- Exercise -
Below are records to give again exactly; omit each image they contain.

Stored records
----------------------------------------

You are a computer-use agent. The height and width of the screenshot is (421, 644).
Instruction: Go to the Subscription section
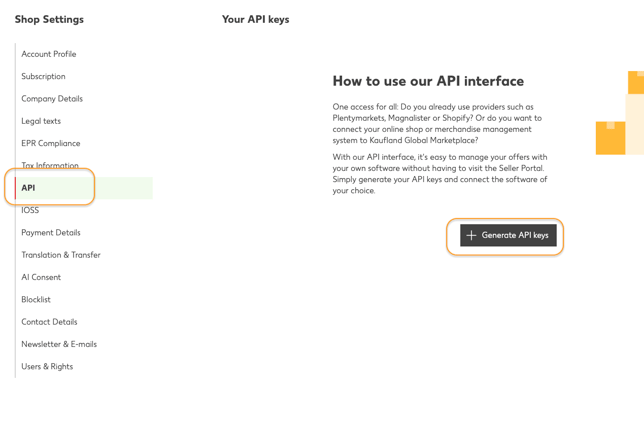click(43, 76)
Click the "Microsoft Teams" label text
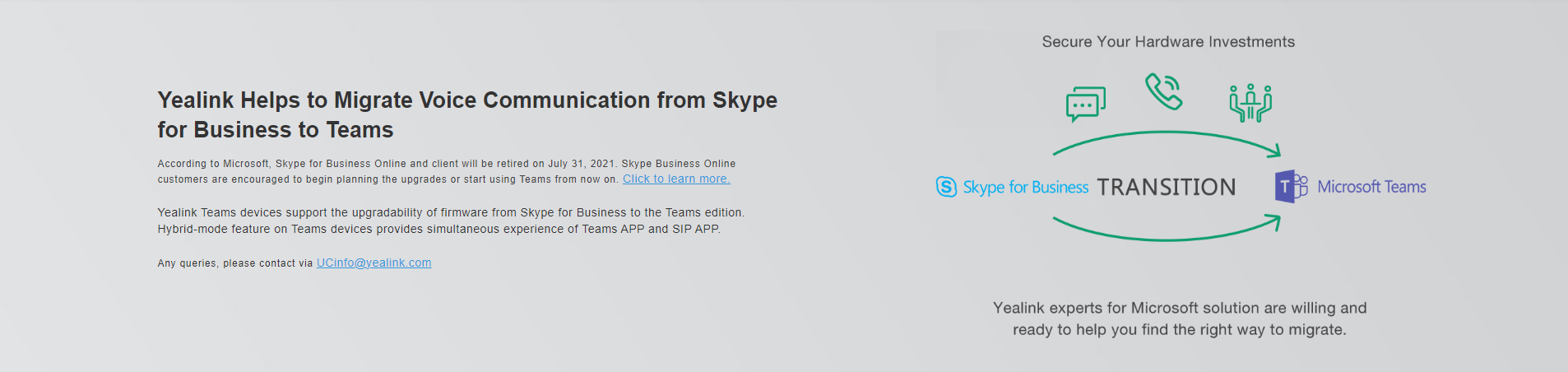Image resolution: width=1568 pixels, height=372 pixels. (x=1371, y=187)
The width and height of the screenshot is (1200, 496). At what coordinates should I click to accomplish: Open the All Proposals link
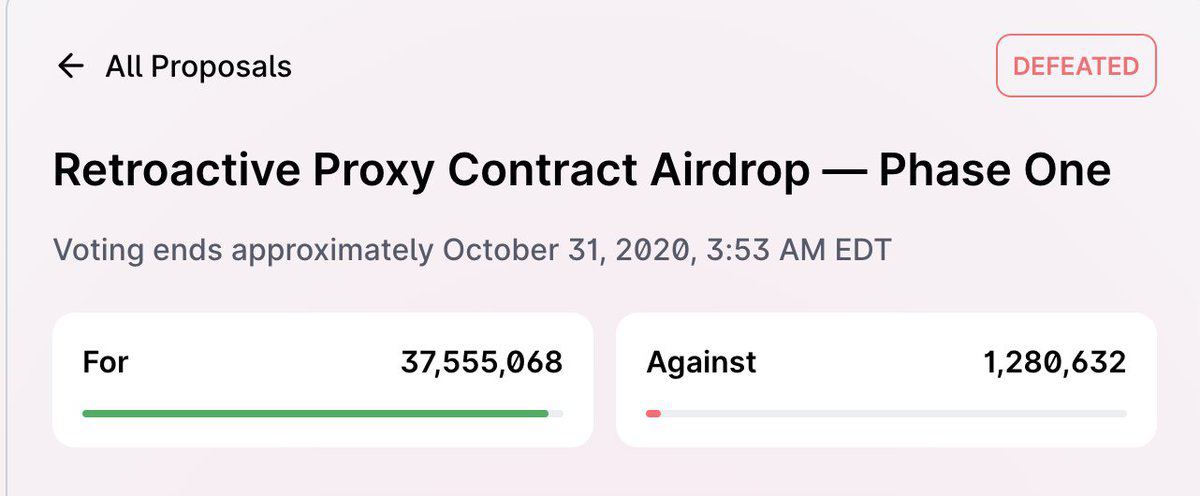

----------------------------------------

- Solution below -
You are a computer-use agent. The height and width of the screenshot is (421, 644).
Instruction: Go to the Subscription section
click(43, 76)
Click the "Microsoft Teams" label text
Image resolution: width=1568 pixels, height=372 pixels. (x=1371, y=187)
The width and height of the screenshot is (1200, 496). At what coordinates should I click to accomplish: Open the All Proposals link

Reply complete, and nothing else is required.